Can Discharged Undocumented Workers Receive Backpay and Reinstatement?
[Editor’s Note: Today’s blog is authored by Bruce E. Buchanan, an Attorney at the Nashville office of Siskind Susser, P.C.]
In a recent decision, the Second Circuit Court of Appeals returned to the National Labor Relations Board (NLRB) the issue of whether unlawfully discharged undocumented workers may receive “conditional reinstatement.”
The case arose when five employees of Mezonos Maven Bakery (“Mezonos”) were discharged. They filed a charge with the NLRB, claiming they were engaged in protected activities under the National Labor Relations Act. Mezonos did not dispute this issue; rather, it asserted they were not entitled to any remedy – backpay or reinstatement because they were not authorized to work in the U.S.
The issue of backpay for unlawfully discharged undocumented workers was decided by the U.S. Supreme Court in Hoffman Plastic Compounds v. NLRB (2002), which held undocumented workers were not entitled to backpay after their discharge. Of course, the NLRB and the Court deferred to the Supreme Court’s decision. Though, amazingly, the Administrative Law Judge (ALJ) who heard the case did not do so based on a distinction of whether the employer was aware of their undocumented status (a meaningless distinction under labor law).
Mezonos asserted it offered to reinstate five employees if they produced valid work authorization documents to which none of the five employees did.
Although the ALJ found the workers were entitled to “conditional reinstatement”, the NLRB, in its 2011 compliance decision, did not discuss the issue because it was not in the ALJ’s order and no one appealed that issue. The Court stated the Hoffman Plastic Court did not directly deal with the issue of reinstatement but did not preclude such if the employee submitted valid documentation.
The Court concluded that due to the unusual circumstances of the case – the ALJ’s Decision and Order being in conflict and the lack of consideration and discussion by the NLRB of conditional reinstatement, the case should be returned to the NLRB TO determine whether conditional reinstatement is appropriate, and/or whether the issues of waiver and estoppel apply.
Interestingly, the outcome for undocumented workers is different if the issue is unpaid wages and/or underpaid wages while employed under the Fair Labor Standards Act.
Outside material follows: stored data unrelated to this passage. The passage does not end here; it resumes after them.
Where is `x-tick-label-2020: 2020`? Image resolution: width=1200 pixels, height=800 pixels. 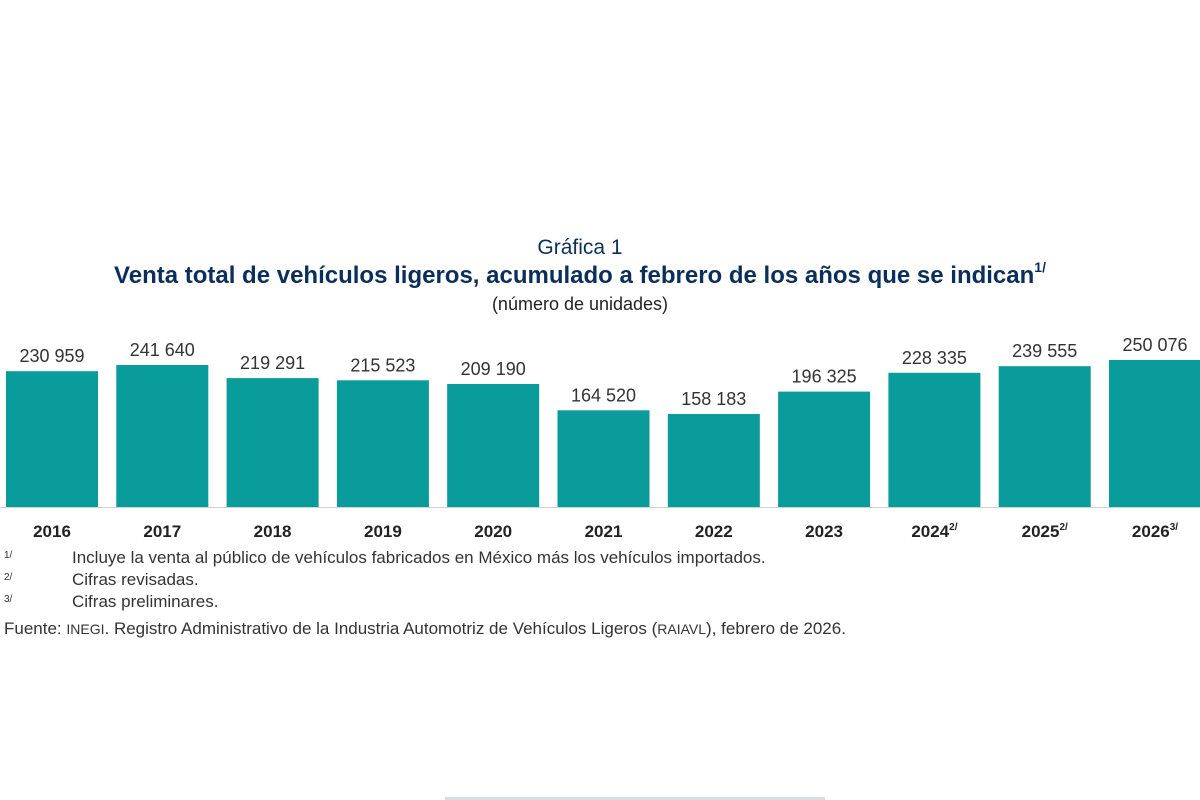 x-tick-label-2020: 2020 is located at coordinates (493, 532).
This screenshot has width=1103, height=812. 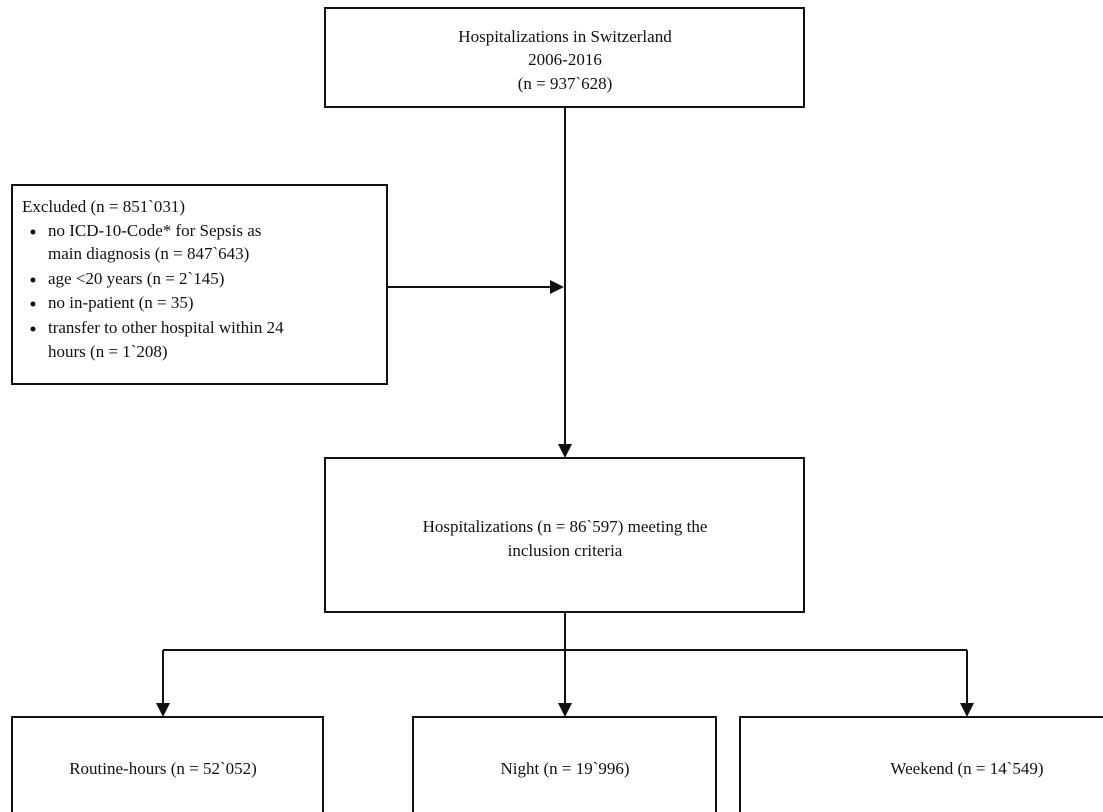 I want to click on bullet-text: age <20 years (n = 2`145), so click(x=136, y=278).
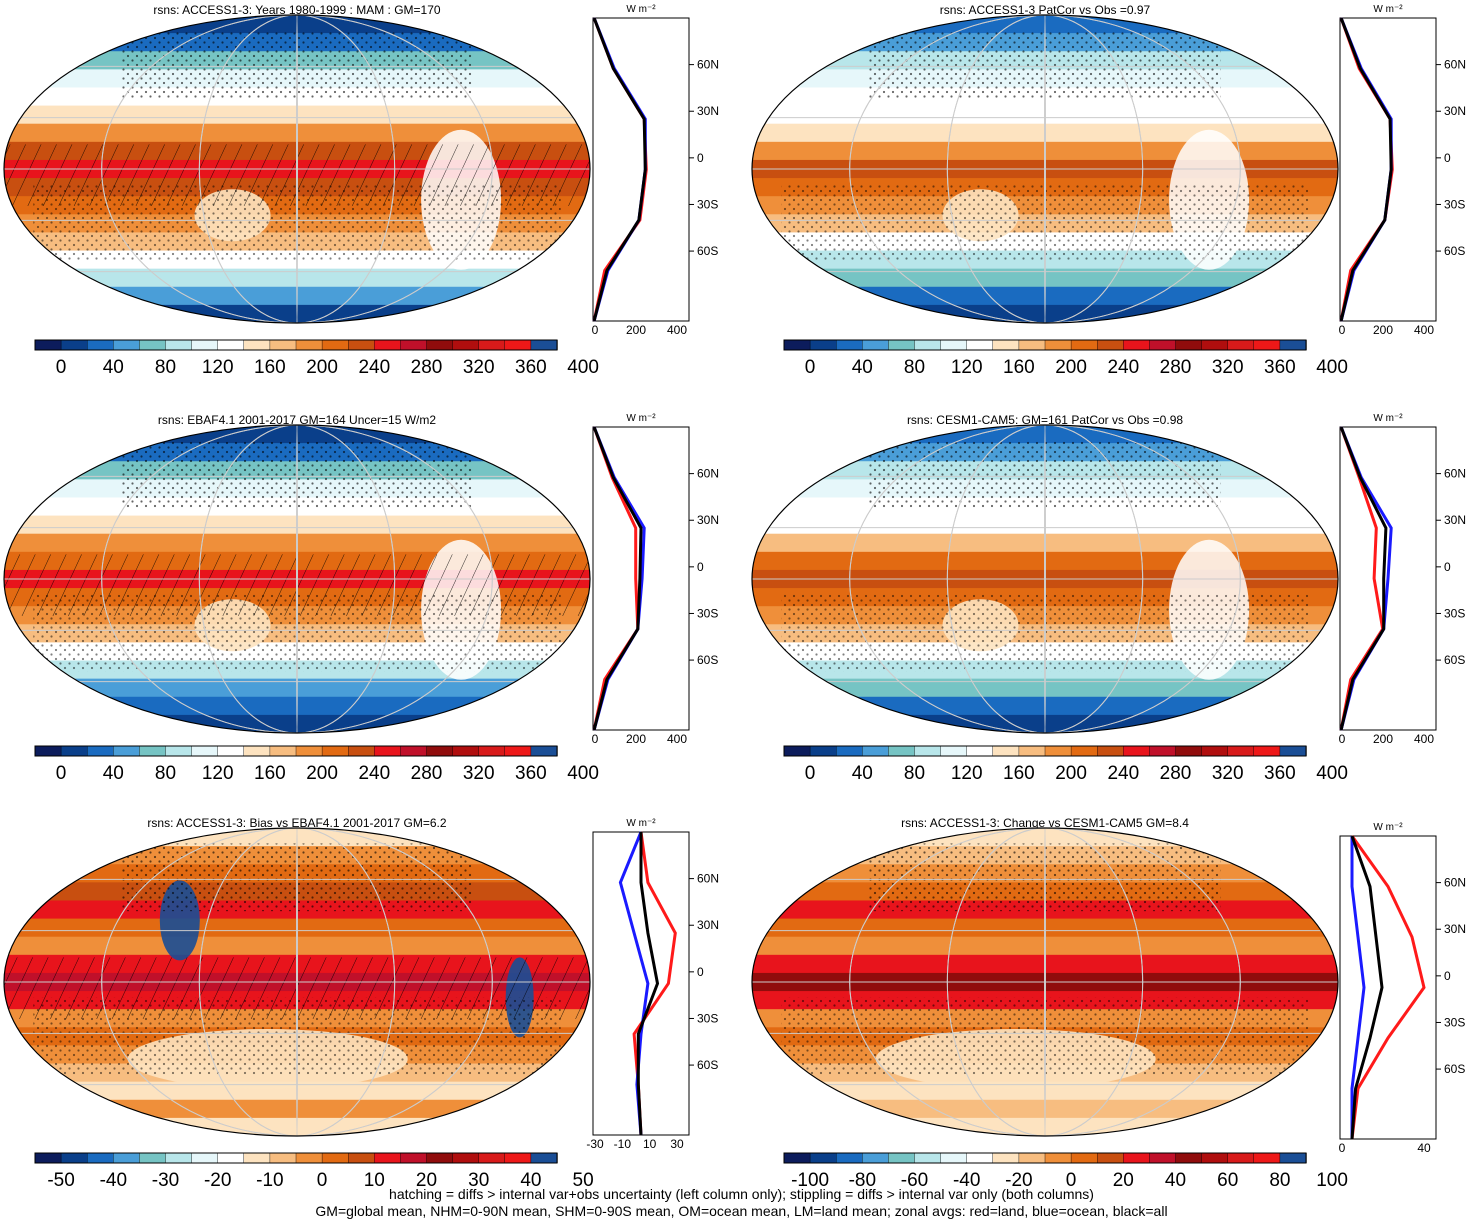 The height and width of the screenshot is (1221, 1483). I want to click on zonal-profile: W m⁻² 60N 30N 0 30S 60S 0 200 400, so click(1402, 170).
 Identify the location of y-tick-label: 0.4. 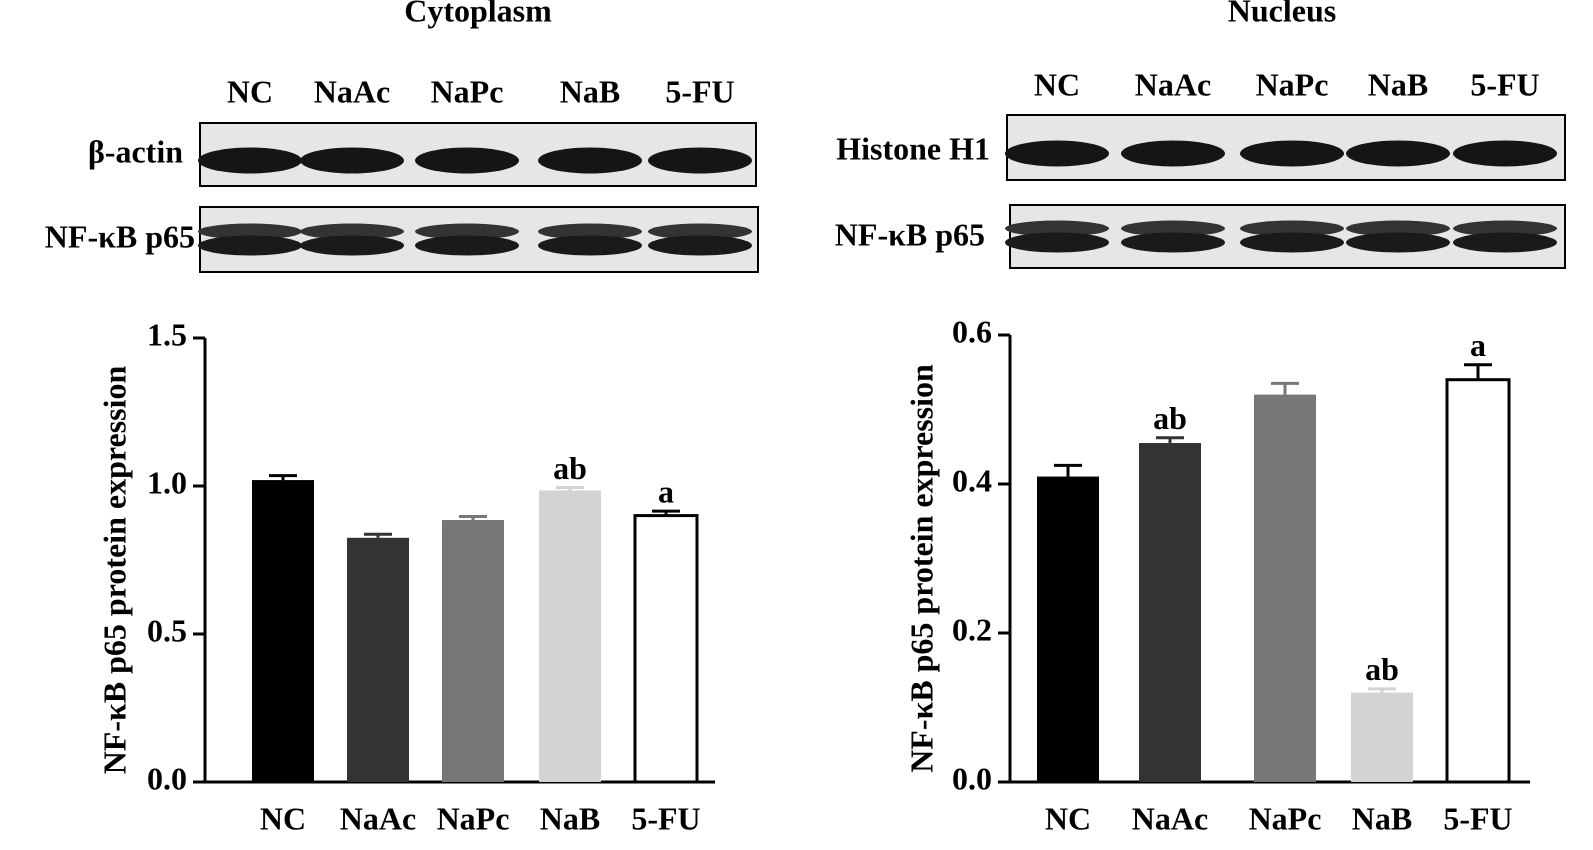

A most recent example of this outcome was the Eighth Circuit Court of Appeals’ decision in Lucas v. Jerusalem Café (July 2013).
A few attorneys have already questioned the practical effects of the Court’s decision in Mezonos. If conditional reinstatement is allowed, then the five workers may well present fraudulent documentation to receive reinstatement. Cases like this create quandaries for employers. By offering reinstatement to those employees, employers reduce the risk of paying more back wages. Yet, this strategy is inherently at odds with immigration law compliance. Although the concept of conditional reinstatement takes into account the changing nature of individual work status (i.e.: because of adjustment of status or deferred action), it could also be a vehicle for undocumented individuals to present fraudulent documents, which would become a nightmare for employers.
While E-Verify might be the answer to flag workers using invalid documents, the question of whether employers can reverify reinstated employees is another issue this case fails to address. In my opinion, employers should not be initiating a case in E-Verify for employees who have been reinstated because reinstated employees are more akin to a recall from layoff, rather than a re-hire. To my knowledge, the E-Verify manual does not address whether it is permissible for employers to initiate cases for employees who have been reinstated. I would be interested in anyone else’s thoughts on this situation.
The safest approach may be to offer conditional reinstatement while still being vigilant about immigration compliance. This requires employers to carefully inspect Section 2 documentation and ask employees for clarification whenever there are obvious discrepancies on the documents. As long as the employer does not “knowingly” hire/employ undocumented workers, one will not be found to be in violation of immigration laws.
The decision is another instance of immigration law and labor law intersecting. It will be interesting to see which one prevails. As a former NLRB attorney and now an immigration compliance attorney, these issues are fascinating and will only become more prevalent in the future.